De la envidia a la autorrealización

María Antonieta Solórzano
30 de julio de 2017 - 02:00 a. m.

En las culturas patriarcales y jerarquizadas se vive compitiendo. Esta es la práctica cotidiana que paso a paso define el valor de cada ser humano. Imaginamos, por ejemplo, que acciones que van desde llevarse el punto en una discusión baladí, hasta poseer la casa más linda, pasando por ocupar cualquier posición de mando, nos mostrará a ciencia cierta quién es valioso y quién no.
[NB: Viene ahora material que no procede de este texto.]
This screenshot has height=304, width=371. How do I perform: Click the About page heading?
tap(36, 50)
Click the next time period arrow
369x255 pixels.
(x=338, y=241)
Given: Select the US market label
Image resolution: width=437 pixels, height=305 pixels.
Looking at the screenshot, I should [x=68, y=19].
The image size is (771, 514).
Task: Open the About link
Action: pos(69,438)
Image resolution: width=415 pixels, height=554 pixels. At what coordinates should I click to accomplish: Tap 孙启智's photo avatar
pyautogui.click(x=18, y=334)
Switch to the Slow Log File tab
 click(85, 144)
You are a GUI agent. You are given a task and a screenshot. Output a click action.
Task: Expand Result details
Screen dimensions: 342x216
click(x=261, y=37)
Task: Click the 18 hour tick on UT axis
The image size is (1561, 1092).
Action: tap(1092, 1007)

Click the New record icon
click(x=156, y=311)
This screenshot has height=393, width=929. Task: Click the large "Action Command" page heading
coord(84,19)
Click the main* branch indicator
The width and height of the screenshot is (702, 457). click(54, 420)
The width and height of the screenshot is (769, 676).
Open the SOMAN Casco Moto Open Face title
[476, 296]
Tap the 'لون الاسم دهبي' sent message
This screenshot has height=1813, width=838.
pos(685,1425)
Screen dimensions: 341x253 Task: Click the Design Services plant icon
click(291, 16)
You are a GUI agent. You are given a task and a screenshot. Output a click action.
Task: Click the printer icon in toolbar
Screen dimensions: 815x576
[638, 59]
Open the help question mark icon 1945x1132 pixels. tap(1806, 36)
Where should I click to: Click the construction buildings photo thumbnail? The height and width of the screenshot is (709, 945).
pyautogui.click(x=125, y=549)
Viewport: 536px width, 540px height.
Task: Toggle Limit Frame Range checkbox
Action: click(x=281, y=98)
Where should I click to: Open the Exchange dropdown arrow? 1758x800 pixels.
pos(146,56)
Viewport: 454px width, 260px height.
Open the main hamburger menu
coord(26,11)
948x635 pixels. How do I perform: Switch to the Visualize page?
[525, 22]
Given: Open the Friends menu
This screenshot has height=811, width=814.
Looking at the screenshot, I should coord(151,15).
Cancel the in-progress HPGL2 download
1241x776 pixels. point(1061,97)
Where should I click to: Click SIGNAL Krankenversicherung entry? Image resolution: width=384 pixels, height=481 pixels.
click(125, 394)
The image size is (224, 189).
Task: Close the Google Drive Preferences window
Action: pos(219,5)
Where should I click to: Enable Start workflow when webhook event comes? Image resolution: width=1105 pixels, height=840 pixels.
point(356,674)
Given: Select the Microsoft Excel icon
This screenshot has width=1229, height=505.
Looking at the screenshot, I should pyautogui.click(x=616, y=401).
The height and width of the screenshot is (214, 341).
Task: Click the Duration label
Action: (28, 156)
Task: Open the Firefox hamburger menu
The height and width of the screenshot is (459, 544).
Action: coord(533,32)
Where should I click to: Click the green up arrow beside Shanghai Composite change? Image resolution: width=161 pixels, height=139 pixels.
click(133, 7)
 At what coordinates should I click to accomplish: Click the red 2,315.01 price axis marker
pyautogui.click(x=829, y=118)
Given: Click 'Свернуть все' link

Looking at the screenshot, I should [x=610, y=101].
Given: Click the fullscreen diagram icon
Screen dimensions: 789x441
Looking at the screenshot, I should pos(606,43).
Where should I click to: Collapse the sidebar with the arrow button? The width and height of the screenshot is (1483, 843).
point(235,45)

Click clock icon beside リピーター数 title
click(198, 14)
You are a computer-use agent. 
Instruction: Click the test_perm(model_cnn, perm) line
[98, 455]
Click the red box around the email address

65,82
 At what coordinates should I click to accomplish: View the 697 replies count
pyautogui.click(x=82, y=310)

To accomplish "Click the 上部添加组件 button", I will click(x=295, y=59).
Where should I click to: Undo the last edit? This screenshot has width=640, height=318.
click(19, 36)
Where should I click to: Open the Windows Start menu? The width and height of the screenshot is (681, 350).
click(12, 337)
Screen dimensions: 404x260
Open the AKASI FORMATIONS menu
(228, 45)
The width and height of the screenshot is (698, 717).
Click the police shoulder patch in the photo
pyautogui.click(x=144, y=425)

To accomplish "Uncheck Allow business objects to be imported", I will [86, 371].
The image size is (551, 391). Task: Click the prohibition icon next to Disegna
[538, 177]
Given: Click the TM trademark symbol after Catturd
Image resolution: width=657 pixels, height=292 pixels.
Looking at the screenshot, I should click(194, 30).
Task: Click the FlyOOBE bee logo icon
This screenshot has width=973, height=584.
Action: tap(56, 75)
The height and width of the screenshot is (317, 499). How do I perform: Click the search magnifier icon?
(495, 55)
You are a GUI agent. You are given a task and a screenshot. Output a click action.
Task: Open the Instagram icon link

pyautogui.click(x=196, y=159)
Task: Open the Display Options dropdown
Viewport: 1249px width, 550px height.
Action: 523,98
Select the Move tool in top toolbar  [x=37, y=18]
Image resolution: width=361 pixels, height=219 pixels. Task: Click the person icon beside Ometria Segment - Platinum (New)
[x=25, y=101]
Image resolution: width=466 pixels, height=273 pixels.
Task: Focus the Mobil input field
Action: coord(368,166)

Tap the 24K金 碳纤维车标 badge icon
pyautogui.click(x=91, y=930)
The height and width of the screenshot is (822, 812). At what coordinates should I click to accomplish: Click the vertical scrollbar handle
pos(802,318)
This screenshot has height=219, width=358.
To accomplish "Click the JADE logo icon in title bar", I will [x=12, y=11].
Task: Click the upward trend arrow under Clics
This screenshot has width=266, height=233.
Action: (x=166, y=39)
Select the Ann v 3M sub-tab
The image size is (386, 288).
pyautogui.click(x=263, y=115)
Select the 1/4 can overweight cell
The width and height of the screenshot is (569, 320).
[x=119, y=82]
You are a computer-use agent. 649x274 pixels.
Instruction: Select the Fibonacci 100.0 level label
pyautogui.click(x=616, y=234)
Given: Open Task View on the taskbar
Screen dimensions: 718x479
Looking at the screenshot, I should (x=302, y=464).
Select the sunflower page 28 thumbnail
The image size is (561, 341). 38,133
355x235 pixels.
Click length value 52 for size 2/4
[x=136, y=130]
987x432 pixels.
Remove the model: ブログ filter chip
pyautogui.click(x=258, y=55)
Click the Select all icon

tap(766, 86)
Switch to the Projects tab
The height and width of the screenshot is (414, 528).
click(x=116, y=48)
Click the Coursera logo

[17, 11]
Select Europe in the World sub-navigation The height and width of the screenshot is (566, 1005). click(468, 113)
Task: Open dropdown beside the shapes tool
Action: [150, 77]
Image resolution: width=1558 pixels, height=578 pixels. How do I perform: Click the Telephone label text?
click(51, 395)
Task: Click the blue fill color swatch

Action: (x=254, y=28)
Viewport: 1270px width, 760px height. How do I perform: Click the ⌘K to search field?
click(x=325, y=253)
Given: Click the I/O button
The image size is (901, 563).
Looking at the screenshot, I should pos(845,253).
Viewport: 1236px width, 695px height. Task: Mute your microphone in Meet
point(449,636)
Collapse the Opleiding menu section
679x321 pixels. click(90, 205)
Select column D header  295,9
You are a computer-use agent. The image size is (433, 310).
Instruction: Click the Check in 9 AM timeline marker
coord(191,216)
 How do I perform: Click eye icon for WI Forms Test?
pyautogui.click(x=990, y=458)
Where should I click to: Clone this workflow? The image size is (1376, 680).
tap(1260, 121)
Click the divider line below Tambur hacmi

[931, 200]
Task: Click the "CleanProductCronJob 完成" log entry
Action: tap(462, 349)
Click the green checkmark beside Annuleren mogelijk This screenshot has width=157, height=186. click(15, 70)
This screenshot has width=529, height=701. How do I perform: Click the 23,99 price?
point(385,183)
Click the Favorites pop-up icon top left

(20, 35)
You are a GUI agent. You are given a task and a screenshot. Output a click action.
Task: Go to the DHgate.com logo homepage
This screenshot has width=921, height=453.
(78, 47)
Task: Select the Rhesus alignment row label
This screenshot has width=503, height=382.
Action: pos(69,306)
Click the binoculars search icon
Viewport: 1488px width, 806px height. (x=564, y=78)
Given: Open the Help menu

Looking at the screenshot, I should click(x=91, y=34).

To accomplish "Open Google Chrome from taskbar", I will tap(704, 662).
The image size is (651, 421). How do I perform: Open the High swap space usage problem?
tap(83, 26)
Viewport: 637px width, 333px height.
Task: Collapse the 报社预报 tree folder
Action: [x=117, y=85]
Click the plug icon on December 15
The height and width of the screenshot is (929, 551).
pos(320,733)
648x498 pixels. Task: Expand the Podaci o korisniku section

En virtud de ello, cuando queremos conocer nuestro propio valor nos vemos sometidos a las reglas de la competencia y, obviamente, a su más devastadora consecuencia: la división automática de la humanidad en dos grupos: ganadores y perdedores.

El “ganador”, convencido de su “superioridad” moral, en la soledad; el perdedor, inconforme consigo mismo, anhela convertirse en el mejor.

En ninguno de los dos escenarios la vida adquiere pleno sentido. Las emociones negativas se apropian de las personas. Al ganador lo invade la angustia de perder el primer lugar para volverse un don nadie; al perdedor, la certeza de ser insuficiente lo llena secreta o abiertamente de envidia.

Resulta cuestionador que pensemos que es inevitable y hasta beneficioso para el progreso de las sociedades desperdiciar el infinito potencial creativo que resulta de la tranquilidad y la autorrealización y más bien competir.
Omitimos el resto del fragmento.